Deiton Baughman
- Country (sports): United States
- Born: 23 April 1996 (age 30)
- Plays: Right-handed (two handed-backhand)
- Prize money: $67,479

Singles
- Career record: 0–0 (at ATP Tour level, Grand Slam level, and in Davis Cup)
- Career titles: 0
- Highest ranking: No. 341 (October 26, 2015)

Doubles
- Career record: 0–2 (at ATP Tour level, Grand Slam level, and in Davis Cup)
- Career titles: 0
- Highest ranking: No. 319 (April 11, 2016)

Grand Slam doubles results
- US Open: 1R (2015)

= Deiton Baughman =

American tennis player

Deiton Baughman (born April 23, 1996) is an American former tennis player.

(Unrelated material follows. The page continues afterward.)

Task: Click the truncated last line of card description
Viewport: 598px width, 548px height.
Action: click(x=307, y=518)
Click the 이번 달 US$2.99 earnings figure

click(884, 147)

Baughman has a career high ATP singles ranking of 341 achieved on October 26, 2015. He also has a career high ATP doubles ranking of 354 achieved on October 26, 2015.

Baughman made his ATP main draw debut at the 2014 Sony Open Tennis in the doubles event partnering Martin Redlicki. The pair were given a wildcard and lost in the first round to Ryan Harrison and Jack Sock.

At the 2015 US Open, Baughman made his grand slam main draw debut in the doubles event, where he was given a wildcard with Tommy Paul.

Baughman is known for his creative, "stream-of-consciousness" outbursts during matches.